From what I've read, their yearly revenue is around $15 billion.
The title is somewhat misleading: the actual quote is $30B to "creators, artists, and media organizations." I suspect that the vast majority of that money went to already established music artists and big media organizations.
They also released many of their own shows (called Youtube Originals). Those might be included in the $30B as well.
It's clearly not benefiting the quality of content. If you go to the front page of youtube right now, it's filled with vlog style, 10-minute-padded, clickbait junk. Creatives who excel at making interesting <5min videos can't sustain themselves on the platform any more it seems.
> If you go to the front page of youtube right now, it's filled with vlog style, 10-minute-padded, clickbait junk.

This... Doesn't make any sense. The Frontpage looks like that because it's what the average viewer wants to watch (many of which are kids). If you use YouTube with any regularity, your homepage recommendations shouldn't be coming anywhere close to that.

Yeah, the frontpage is just lowest common denominator. If you get into the topics you're interested in there is a lot of impressively high quality content from small to medium sized creators.
> 10-minute-padded

Is THAT what it is? I thought a lot of people were just bad speakers, guess I was naive.

Let's say that children watch clickbait junk while true intellectuals with large disposable incomes watch creatives who make masterpieces every once in a while.

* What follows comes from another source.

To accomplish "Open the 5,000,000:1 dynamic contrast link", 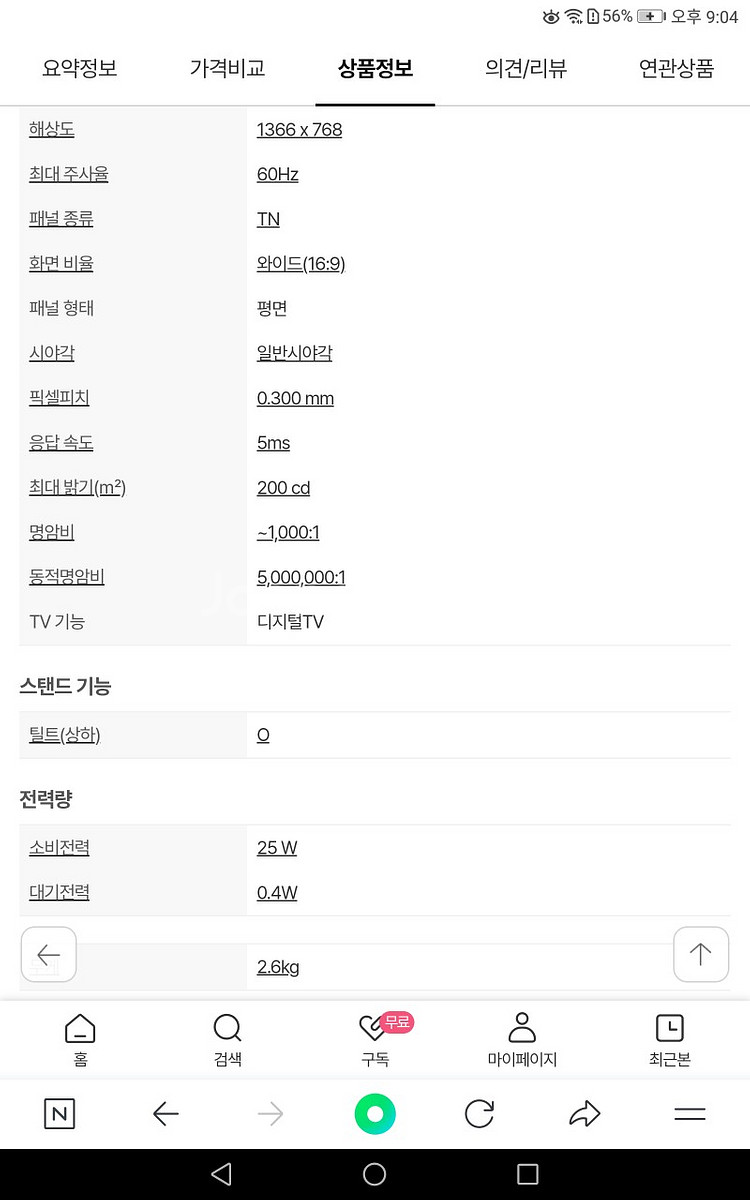I will (301, 577).
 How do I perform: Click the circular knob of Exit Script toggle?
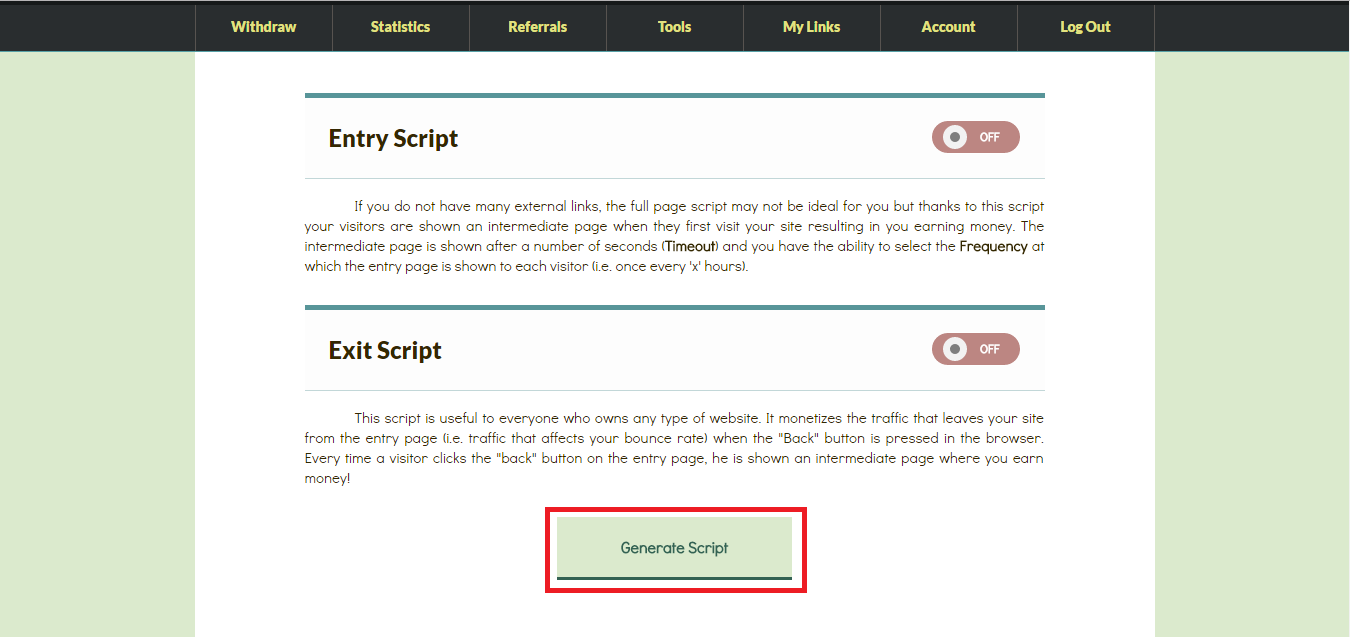(x=956, y=349)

While the clickbait junk should end up presenting more ads to their audience due to either sponsor deals or ads directly on the video page, shouldn't the audience be "worth less" from a $/impression perspective compared to the audience of true intellectuals?

At the end of the day a monetized uploader's "monetary goal" is to show enough ads to the audience, not so much as to make them leave, but right before the limit. Why should someone who creates short bits of content have their $/impressions so much higher to make up for that? It's not a youtube problem, it's an advertiser problem (because if I recall correctly, it's a marketplace bid system where whoever offers the most for a demographic will get their ad shown).

I suppose you could say that youtube is not a good platform for this high quality content. Imagine if movie studios started putting their $180 million budget movies onto youtube. You could say that the movie studio is spending too much on creating their content, above the maximum for what youtube can offer. Or that youtube isn't the right platform for this content. Although youtube does have the option to offer content behind a paywall.

So this is either that advertisers aren't valuing the opportunity to show their ads to the audience of these high quality content creators enough, or that their audience doesn't want to pay for the high quality content if it was behind a paywall.

Not bad considering Youtube takes in something like $15B per year.